Tether International completed the purchase of SoftBank Group’s entire stake in Twenty One Capital on May 20, 2026, giving it full control of the NYSE-listed bitcoin treasury company. Financial terms were not disclosed, and SoftBank-appointed directors resigned in line with the shareholder agreement tied to the share transfer.
The deal matters because Twenty One Capital launched publicly in December 2025 with more than 43,500 BTC on its balance sheet, valued at roughly $4 billion at the time. That reserve now sits under Tether’s strategic direction, making the company a more direct vehicle for Tether’s bitcoin-focused corporate expansion.
Tether Consolidates Governance Over XXI
The acquisition converts Tether’s prior majority commitment into full operational control of Twenty One Capital. The company’s governance structure will now reflect Tether’s direction, following the resignation of SoftBank-appointed directors and SoftBank’s exit from the capital structure.
Management statements have framed the transaction as a deeper commitment to XXI’s goal of maximizing bitcoin ownership per share. That objective remains central to the company’s public identity, especially as bitcoin treasury strategies become more visible across listed corporate vehicles.

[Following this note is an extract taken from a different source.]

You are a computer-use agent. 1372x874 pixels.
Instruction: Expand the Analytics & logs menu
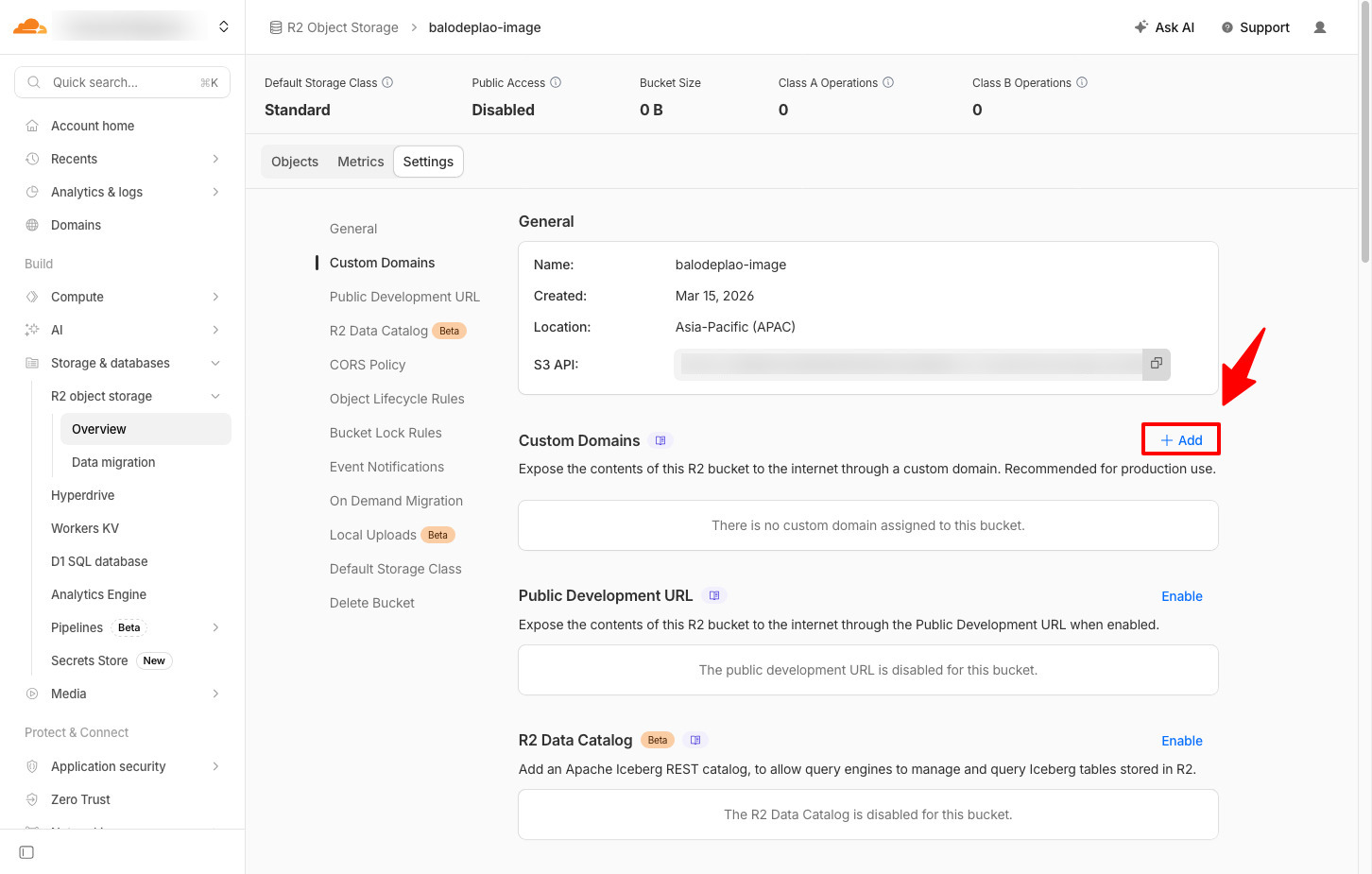pyautogui.click(x=215, y=192)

Tether has positioned the acquisition within a broader plan to build an integrated, bitcoin-native public company. Its stated ambition is to combine treasury management, lending, financial services, mining and capital markets activity into a single platform anchored by bitcoin exposure.
Proposed Merger Could Reshape Bitcoin Treasury Exposure
Tether has also proposed a three-way merger involving Twenty One Capital, the Strike payments platform and Elektron Energy’s mining business. If advanced, the combination would link bitcoin treasury holdings, payments infrastructure and mining capacity inside one consolidated public entity.
Markets responded quickly to the change in control. XXI shares rose in pre-market and regular trading on May 20, with a reported pre-market gain of 3.15% to $7.86 and a further advance of about 5.6% to $8.05 during the trading day, followed by continued gains after hours.
The price action suggested investor interest in a structure that could combine bitcoin accumulation with operating businesses. A more integrated model may offer clearer revenue streams and capital deployment logic, though execution will depend on future filings and formal integration steps.
The ownership change introduces new governance and concentration-risk considerations. Control over a listed company whose primary asset is bitcoin is now more concentrated, affecting board oversight, disclosure expectations and strategic risk management.
The next phase will depend on how Tether formalizes its plans for Twenty One Capital and whether the proposed three-way merger progresses. Market participants should watch for updated governance disclosures, proxy filings and operational plans, as those documents will shape the compliance and investment implications of the transaction.